[Text and item location entries]
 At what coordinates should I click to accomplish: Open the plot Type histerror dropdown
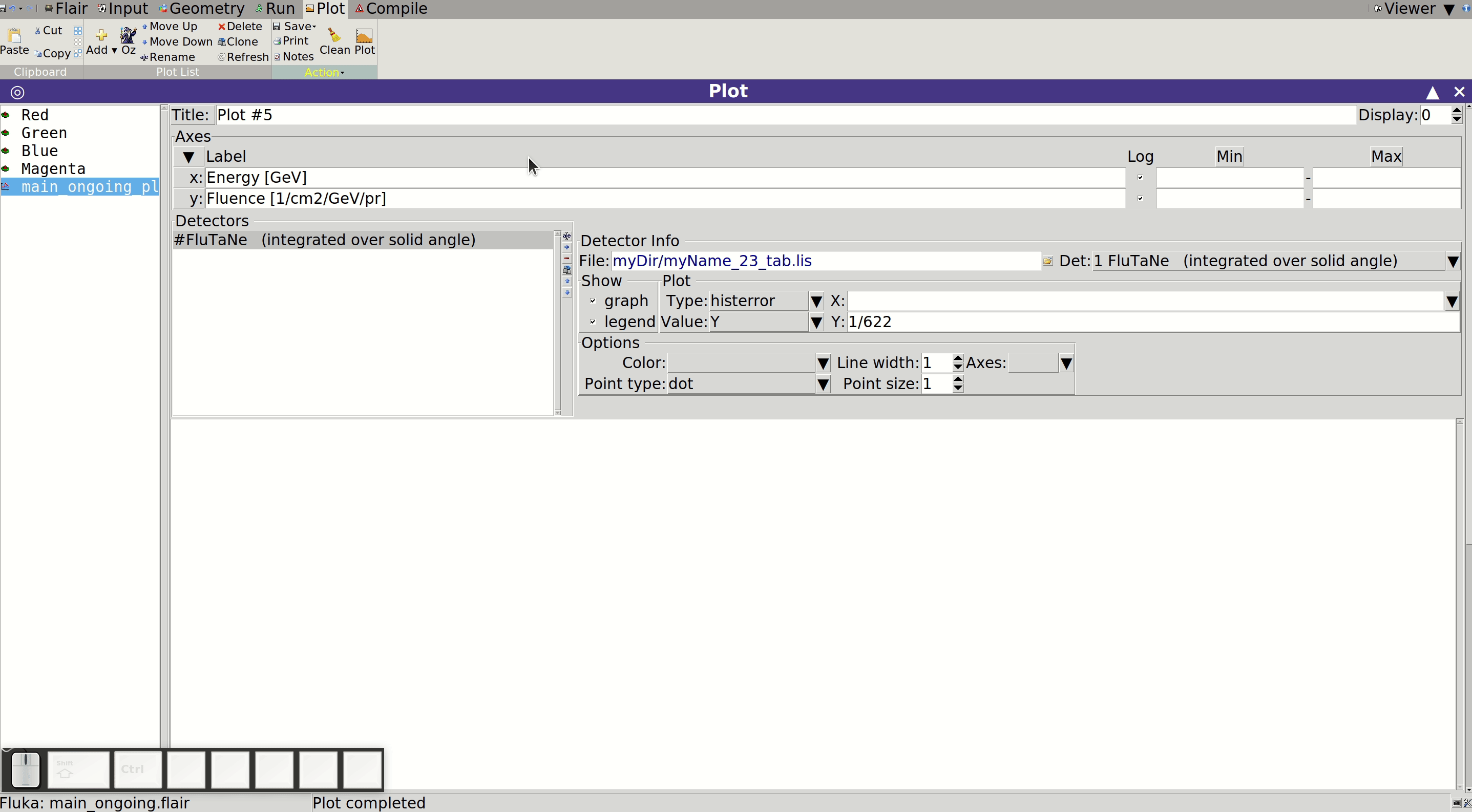[x=816, y=302]
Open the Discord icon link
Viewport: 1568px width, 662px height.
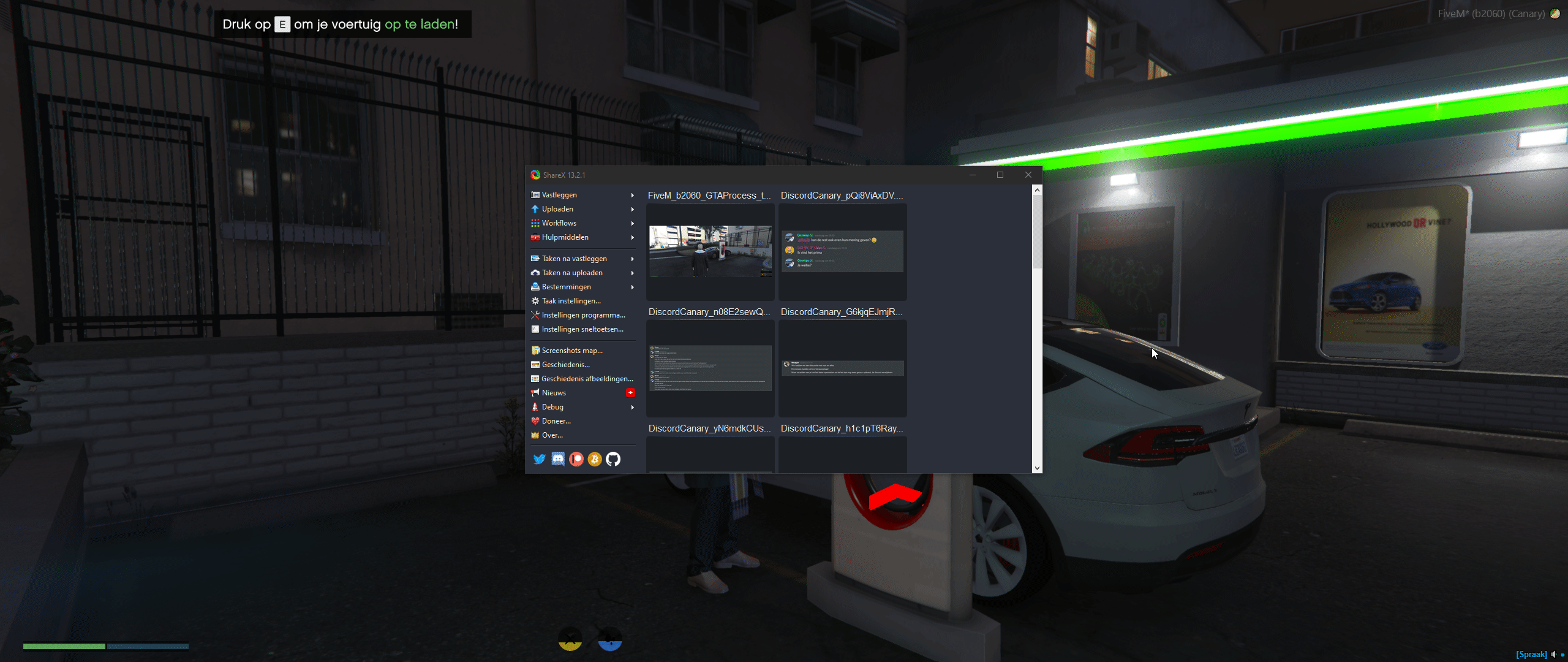558,459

WHAT YOU NEED TO DO: Rewrite the records above, replacing "dropdown" with "drop-down menu" and keeping everything else the same. Leave the pictures out.

ANSWER FOR THIS EXERCISE:
 At what coordinates should I click to accomplish: Open the plot Type histerror drop-down menu
[x=816, y=302]
Open the Discord icon link
Viewport: 1568px width, 662px height.
558,459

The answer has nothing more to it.